[Opening Provided data section]

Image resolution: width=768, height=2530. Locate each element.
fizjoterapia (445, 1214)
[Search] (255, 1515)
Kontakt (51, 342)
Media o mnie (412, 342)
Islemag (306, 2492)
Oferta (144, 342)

[Closing Provided data section]

§ Work instruction
For this exercise, output the records in full, exactly.

§ Task result
Image resolution: width=768, height=2530. Locate each element.
fizjoterapia (445, 1214)
[Search] (255, 1515)
Kontakt (51, 342)
Media o mnie (412, 342)
Islemag (306, 2492)
Oferta (144, 342)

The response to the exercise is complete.